ダンスは違いを超えて他者とつながるツール。誰もが自分の可能性を信じられる世界へ #豊かな未来を創る人
── 練習を進めていく中で、どんな気づきがありましたか。 練習に参加したときに、最初に感じたこと。それは、体型や性格、ファッション、生まれ育った環境、みんな当然違うわけですが、ダンスを介すると、やはり互いに踊る喜びを分かち合える存在になれるということです。 メンバーの中には、これまで障害の有無でカテゴライズされた経験のある子たちもいると思います。それでもダンスはそうしたすべての枠組みを取っ払って、想いを一つにしてくれた。 私自身、このプロジェクトに初めて参加するにあたって、個性の違うメンバーたちを前に、どんな風に教えれば良いか手探りだった部分もありました。でもみんなのダンスを見たら、迷いは消えましたね。それぞれの違いを存分に活かしながら、踊ることの純粋な楽しさを観ている人にも届けられるよう取り組みたいです。 今はまだ練習が始まったばかりで楽しいことばかりですが、ここからは少し困難をみんなで経験しても良いんじゃないかとも考えています(笑)。例えば何か壁にぶち当たって、話し合いながら試行錯誤してみるとか。やっぱり壁を乗り越えた先に、新しい景色が待っていることも知ってもらえたらなと。
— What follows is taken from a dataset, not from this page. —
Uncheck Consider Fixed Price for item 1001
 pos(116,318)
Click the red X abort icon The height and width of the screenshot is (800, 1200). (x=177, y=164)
── 「努力すれば、夢は叶う」。その体験を次の世代にも手渡していきたいと。 はい。ダンスを通して、挑戦や失敗、成功の体験を積んでいくことで、すべての個性を持つ人たちに価値や可能性があることを、一人ひとりが信じられる世界にしていけたらうれしいです。私がダンスから教わったように、みんなにもそれを伝えていきたいです。 ── 最後に、これから挑戦してみたいことを教えてください。 引き続き、「ダンサーの社会的地位を向上させる」という大きな目標に向かって歩いていくつもりです。これまで、ダンサーの可能性を模索するために、ジャズの殿堂であるコットンクラブでの単独公演や、教育や公共の場でのワークショップ、SNS発信など、あらゆる試みをしてきました。この先も自分のダンスの実力をさらに圧倒的にレベルアップさせながら、さまざまな分野を横断して挑戦していきたいです。 以前は、ダンサーなのにダンス以外の活動をするなんて...と言われることもありました。でも、これまで固定化されてきた枠組みを超えていくことにこそ、意味があると思っています。不可能だと言われていることに取り組む姿を通して、ダンスをする人にもそうでない人にも、小さくても前に進むきっかけを届けられたらうれしいです。